**Task brief**
Reproduce verbatim the portion of the text on gender in film that runs from "SCENE 3: THE" up to and including "for much-needed criticism.".

**Source text**
Yet, many factors specific to the Indian situation have influenced the way the film has depicted these characters, in particular, the lesbian characters. As this reviewer points out, due to past conflagrations catalysed by the religious profile of characters in the 1998 film Fire that had sexuality and the lesbian relationship at the centre of the story, Angry Indian Goddesses looked for a safer route home. The journey wasn’t easy. In an interview, the film’s director Pan Nalin has spoken of the huge challenge of financing this film, with Bollywood studios refusing to even meet the team. “We then tried private investors, that didn’t work. Or they would say, at least put one male star in the film. That was the argument.”
In an article titled Women in Slasher Films: How Sexism Shapes a Nation, the author has pointed out how murder scenes in films linger on in detail when the person being murdered is female. The violence done to a female character takes up more screen time than the violence done to a male character. “The killers in these films seek to re-establish male dominance and to punish sexually active women. The killers never explain their fury and their misogyny. The popularity of slasher films shows that we still live in a rape culture society that despises female sexuality and liberation.”
SCENE 3: THE CRITIC
Here is how a well-known male film critic, Rex Reed, criticised the 2013 film Identity Thief, a film in which Melissa McCarthy plays the female lead:“Melissa McCarthy (Bridesmaids) is a gimmick comedian who has devoted her short career to being obese and obnoxious with equal success. Poor Jason Bateman. How did an actor so charming, talented, attractive and versatile get stuck in so much dreck?” He also calls her a “female hippo”, “cacophonous”, “humongous” and “tractor-sized”. His sexist outburst in the guise of film review has come in for much-needed criticism.
Questioning the role of criticism and the critic also leads to its own, somewhat dubious, treasures. A 2013 study entitled Gender @ the Movies: On-Line Film Critics and Criticism tracked over 2,000 reviews by 145 writers on the film review site Rotten Tomatoes. The tracking was over a two-month period. Findings include:
- “Top male critics wrote 82% and top female critics 18% of the film reviews featured on the film review aggregator site.”

**Source material**
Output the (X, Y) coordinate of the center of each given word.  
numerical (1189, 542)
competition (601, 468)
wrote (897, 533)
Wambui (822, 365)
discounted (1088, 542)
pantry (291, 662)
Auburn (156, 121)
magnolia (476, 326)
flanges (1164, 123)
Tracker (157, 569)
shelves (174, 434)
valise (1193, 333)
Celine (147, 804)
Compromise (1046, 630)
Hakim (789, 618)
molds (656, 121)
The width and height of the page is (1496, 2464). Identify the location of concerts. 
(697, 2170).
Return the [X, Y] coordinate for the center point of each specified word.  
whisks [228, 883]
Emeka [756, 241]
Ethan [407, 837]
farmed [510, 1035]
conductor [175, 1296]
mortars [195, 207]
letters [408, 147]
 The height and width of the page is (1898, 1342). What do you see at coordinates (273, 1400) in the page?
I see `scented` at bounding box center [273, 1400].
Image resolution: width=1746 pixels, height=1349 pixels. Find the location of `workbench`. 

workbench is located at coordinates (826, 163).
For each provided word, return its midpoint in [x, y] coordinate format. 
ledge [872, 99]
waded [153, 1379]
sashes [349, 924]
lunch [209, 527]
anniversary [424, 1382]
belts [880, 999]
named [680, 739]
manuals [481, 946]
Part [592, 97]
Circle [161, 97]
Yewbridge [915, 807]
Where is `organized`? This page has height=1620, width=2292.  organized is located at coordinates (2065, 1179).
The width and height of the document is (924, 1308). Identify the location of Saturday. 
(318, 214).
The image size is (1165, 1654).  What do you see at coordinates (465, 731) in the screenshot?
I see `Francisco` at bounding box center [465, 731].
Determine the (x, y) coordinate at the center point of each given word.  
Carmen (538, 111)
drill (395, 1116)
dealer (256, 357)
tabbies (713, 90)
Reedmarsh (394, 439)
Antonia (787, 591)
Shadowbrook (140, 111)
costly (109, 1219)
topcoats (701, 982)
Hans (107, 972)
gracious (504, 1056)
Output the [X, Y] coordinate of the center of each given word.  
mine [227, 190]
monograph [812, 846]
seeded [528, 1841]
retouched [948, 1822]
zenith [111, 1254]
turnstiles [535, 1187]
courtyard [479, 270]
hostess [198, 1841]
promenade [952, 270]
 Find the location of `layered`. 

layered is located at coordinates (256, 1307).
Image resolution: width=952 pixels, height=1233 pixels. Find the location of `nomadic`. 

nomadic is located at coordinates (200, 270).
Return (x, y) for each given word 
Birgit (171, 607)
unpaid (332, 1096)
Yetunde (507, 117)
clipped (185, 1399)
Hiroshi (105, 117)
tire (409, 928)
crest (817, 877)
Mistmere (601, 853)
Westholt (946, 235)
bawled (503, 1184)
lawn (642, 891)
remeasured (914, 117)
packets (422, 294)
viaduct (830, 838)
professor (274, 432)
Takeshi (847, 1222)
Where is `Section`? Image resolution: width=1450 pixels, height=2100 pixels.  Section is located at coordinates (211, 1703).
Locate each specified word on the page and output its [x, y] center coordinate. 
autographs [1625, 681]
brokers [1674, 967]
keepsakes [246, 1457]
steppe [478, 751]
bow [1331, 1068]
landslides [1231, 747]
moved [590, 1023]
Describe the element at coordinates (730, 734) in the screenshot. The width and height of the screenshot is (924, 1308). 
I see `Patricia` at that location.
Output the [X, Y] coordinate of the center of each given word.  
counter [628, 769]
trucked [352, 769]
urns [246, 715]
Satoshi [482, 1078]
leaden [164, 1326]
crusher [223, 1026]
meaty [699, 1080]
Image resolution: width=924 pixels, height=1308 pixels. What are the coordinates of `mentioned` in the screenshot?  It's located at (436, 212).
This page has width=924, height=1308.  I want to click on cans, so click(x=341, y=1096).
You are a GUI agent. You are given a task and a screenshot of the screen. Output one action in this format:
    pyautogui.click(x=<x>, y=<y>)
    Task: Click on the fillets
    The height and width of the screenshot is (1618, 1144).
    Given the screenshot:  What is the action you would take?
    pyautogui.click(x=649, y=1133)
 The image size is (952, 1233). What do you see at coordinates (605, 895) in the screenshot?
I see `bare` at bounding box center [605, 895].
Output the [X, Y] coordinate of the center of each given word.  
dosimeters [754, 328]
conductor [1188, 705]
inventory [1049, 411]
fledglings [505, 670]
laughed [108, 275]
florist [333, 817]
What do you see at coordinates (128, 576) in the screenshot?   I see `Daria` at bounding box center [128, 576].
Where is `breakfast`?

**Solution**
SCENE 3: THE CRITIC
Here is how a well-known male film critic, Rex Reed, criticised the 2013 film Identity Thief, a film in which Melissa McCarthy plays the female lead:“Melissa McCarthy (Bridesmaids) is a gimmick comedian who has devoted her short career to being obese and obnoxious with equal success. Poor Jason Bateman. How did an actor so charming, talented, attractive and versatile get stuck in so much dreck?” He also calls her a “female hippo”, “cacophonous”, “humongous” and “tractor-sized”. His sexist outburst in the guise of film review has come in for much-needed criticism.